This is the mail archive of the libc-alpha@sourceware.org mailing list for the glibc project.

Index Nav:	[Date Index] [Subject Index] [Author Index] [Thread Index]
Message Nav:	[Date Prev] [Date Next]	[Thread Prev] [Thread Next]
Other format:	[Raw text]

Re: [PATCH] Use Quicksearch in strstr

From: Wilco Dijkstra <Wilco dot Dijkstra at arm dot com>
To: Rich Felker <dalias at libc dot org>
Cc: 'GNU C Library' <libc-alpha at sourceware dot org>, nd <nd at arm dot com>, Alexander Monakov <amonakov at ispras dot ru>
Date: Tue, 6 Nov 2018 18:26:57 +0000
Subject: Re: [PATCH] Use Quicksearch in strstr
References: <DB5PR08MB1030E559B3818F52CA48A63583F30@DB5PR08MB1030.eurprd08.prod.outlook.com>,<20181029225421.GA21482@domone>,<DB5PR08MB1030CE58A51EDD8FE90D80DD83CD0@DB5PR08MB1030.eurprd08.prod.outlook.com>,<DB5PR08MB1030428E777D456220B6F09383CB0@DB5PR08MB1030.eurprd08.prod.outlook.com>

Rich Felker wrote:

> Real world performance includes performance under the control of a
> hostile input source, under which naive algorithms will perform
> hundreds of times slower. This "quicksearch" is incredibly slow on
> a{253}ba, and it's as slow as the most naive possible strstr whenever
> the last character is abundant in the haystack.

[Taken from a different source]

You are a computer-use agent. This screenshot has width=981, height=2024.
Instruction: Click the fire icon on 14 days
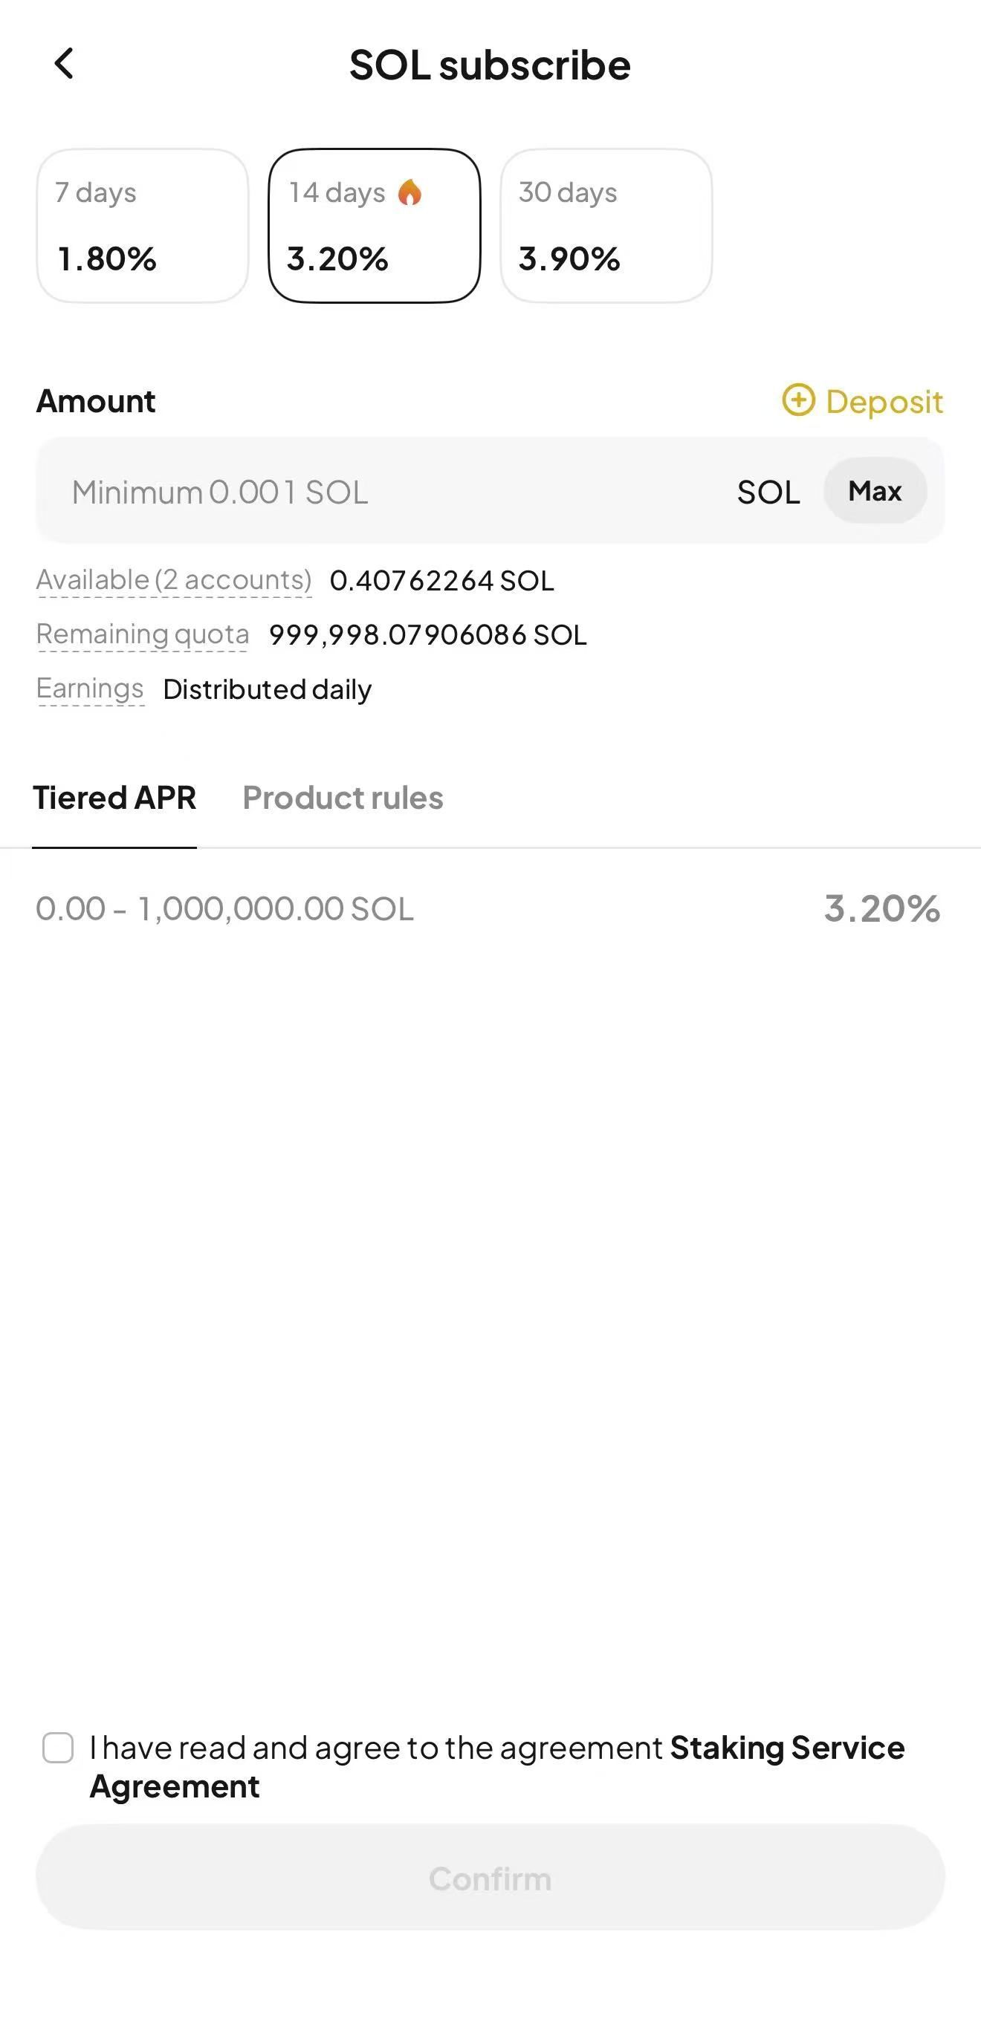[410, 193]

That's not true at all - in reality there is hardly any difference in worst case 
performance. Comparing a{253}ba on Quicksearch vs the ba{252}b on 
Two-way using GLIBC 2.27 (original version of Two-way) shows Two-way
is only about 16% faster. If the worst-case performance of Two-way was
deemed acceptable, then the worst-case of Quicksearch must be too.

>> good search algorithms are O(nm) and they beat any O(n) algorithm by
>> huge factors on actual inputs. That should teach you that a concept like
>> the O notation does not guarantee good performance.
>
> By a small factor at best, not a huge factor.

Getting another 2-3x speedup after doubling performance is a huge factor.
The previous implementation was doing effectively nothing useful 75-85%
of the time...

>> One comparison per byte is slow indeed. Modern search algorithms
>> are sublinear and achieve O(n/m) comparisons. You can see this when
>> benchmarking - performance actually increases with longer needles.
>
> Two-way of course achieves this sublinear performance for common
> cases, but it's only possible for a very limited set, not in general,
> and does not scale. In particular, once the length of the needle
> exceeds the size of the alphabet, it can't continue to scale this way.

Two-way is not sublinear as often as Quicksearch indeed, and that's an
inherent drawback of the algorithm. The alphabet size is not relevant, it's
about the occurence frequencies of characters in the input - a bad character
table happily jumps ahead by a million if a character does not appear in a
huge needle. It's just unlikely to happen frequently on typical inputs. So for
large inputs you don't see performance increasing further but level off.

> Two-way is essentially the most modern algorithm there is. Have you
> read any of the literature on this topic?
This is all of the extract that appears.